I am here for your amusement. 

8 Comments

  1. 1
    magrinch
    Posted December 11, 2012 at 10:47 am

    On WWHL, GG confirmed she was engaged to Omid and said that she wasn’t embarressed by what she does but the show is a learning experience. She also claimed that she didn’t party much, but when she did she drank a whole hell of lot.

  2. 2
    labowner
    Posted December 11, 2012 at 12:05 pm

    Ugh the nude lipstick trend continues.

  3. 3
    kthxbai kthxbai
    Posted December 11, 2012 at 12:29 pm

    Last season I liked Reza and MJ. I felt bad for both of their parent issues. And also that MJ doesn’t know how pretty she is. Or maybe she’s just another 1 of those people that’s going to need assisted styling her whole life. Like Phaedra on RHOA.

    I even felt a little bit sorry for Asa being so Delusiona.

    This yr it’s like the whole bunch of them might as well be Mike and GG. Which is great for the fuckwaffle factor.

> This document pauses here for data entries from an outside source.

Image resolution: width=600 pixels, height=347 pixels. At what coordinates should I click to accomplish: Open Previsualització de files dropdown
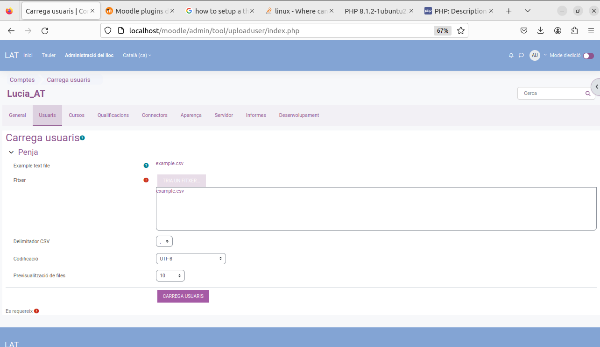(170, 276)
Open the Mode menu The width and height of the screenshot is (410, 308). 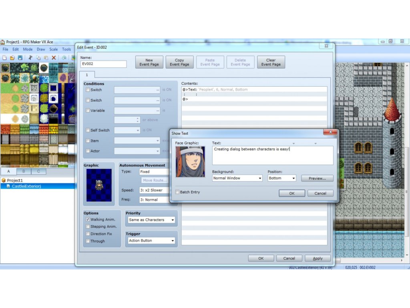pos(28,49)
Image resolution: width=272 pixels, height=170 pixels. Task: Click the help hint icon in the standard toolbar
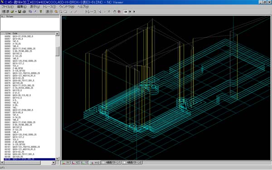[x=41, y=12]
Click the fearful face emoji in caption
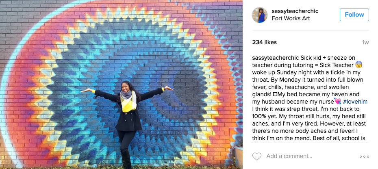The height and width of the screenshot is (169, 378). tap(359, 65)
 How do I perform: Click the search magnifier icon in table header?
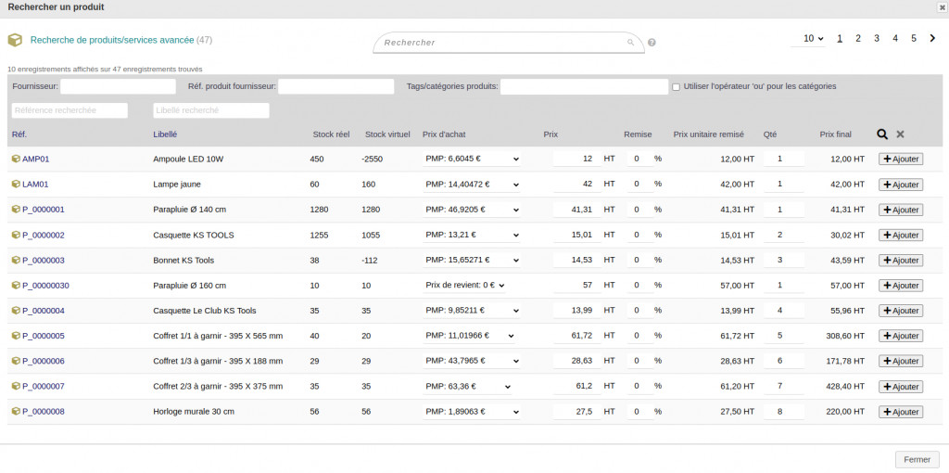882,134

But it’s also nice to have at least 1 or 2 you don’t think are as trashy as the rest of them.

    I hope MJ’s getting real counseling besides the fake tv kind. But after seeing her dad with her I secretly think she should just delete her mom’s number and get over it. He’s the 1 that raised her. There’s plenty of people that’d be glad to have even 1 of their parents that looks at them like that. How dare she not know she’s beautiful? Even if she was ugly as who shot Sally with a home made sin gun.

  4. 4
    Derek Hazelton
    Posted December 11, 2012 at 9:19 pm

    Asa needed to get punched, but GG/MJ falling in the bushes made me laugh way too hard.

    Does anyone else get the feeling that Reza’s BF is going to dump him on national tv, because I can’t wait to see that!

    @kthxbai, I do hope that MJ gets the therapy she needs, although I’m sure Reza fucking her over in business will send her straight back to Dr. Michelle.

  5. 5
    kthxbai kthxbai
    Posted December 12, 2012 at 4:08 pm

    @Derek Hazelton I went back and watched both episodes again. Plus thought back over some other stuff. Like MJ saying Reza ended up being the most “changed” a while back. And that it’s a Bravo show.

    And ended up going from grouchy to suspicious. That it’s got more to do with Reza’s character getting re framed.

    So anybody that’s been feeling sorry for poor little potted plant Adam getting his boring heart busted from getting too close to the sun can change their tune. And just be glad for him getting some work. Like Walter on RHOA.

  6. 6
    plockness monster plockness monster
    Posted December 12, 2012 at 5:02 pm

    I’m SO happy that I’m not the only one that thinks Asa sucks. I think it’s only going to get worse.

    Magrinch – thanks for the info on GG!!! I just do t believe her when she says she’s not embarrassed about how she acts on the show. It’s awful.

    Lab – I think the nude lipstick trend wouldn’t be as bad if it wasn’t for the Kardashians. They’re worse than Asa x10.

    Derek – the fall was hilarious. The best part was the fact GG pulled MJ down with her!!

    Kthxbai – MJ should totally delete her mom’s phone number. I wish she would cut off her mom to teach her a lesson, but I don’t think She-Devil would care.

  7. 7
    Derek Hazelton
    Posted December 13, 2012 at 7:32 am

    @kthxbai, potted plant is the best description of Adam, I sincerely hope plockeness monster uses it in his/her recaps!

  8. 8
    Z
    Posted December 13, 2012 at 7:46 pm

    I really liked Asa last year until she started talking about drinking diamonds for breakfast or whatever. Then I realized that she’s the craziest of the bunch (except for Psycho GG).

    How hard is it to just apologize if you said something to hurt someone’s feeling, even if you didn’t mean to hurt their feelings. Was Omid supposed to automatically know that that you have a big Persian nose fetish? A simple “My bad, dude, I was just joking.” could have avoided the whole scene. And then to buck up because you have your “boys” surrounding you and start egging on a clearly drunk and irrational person is just stupid. I was really hoping GG would break free and get some good licks in before she got carted off.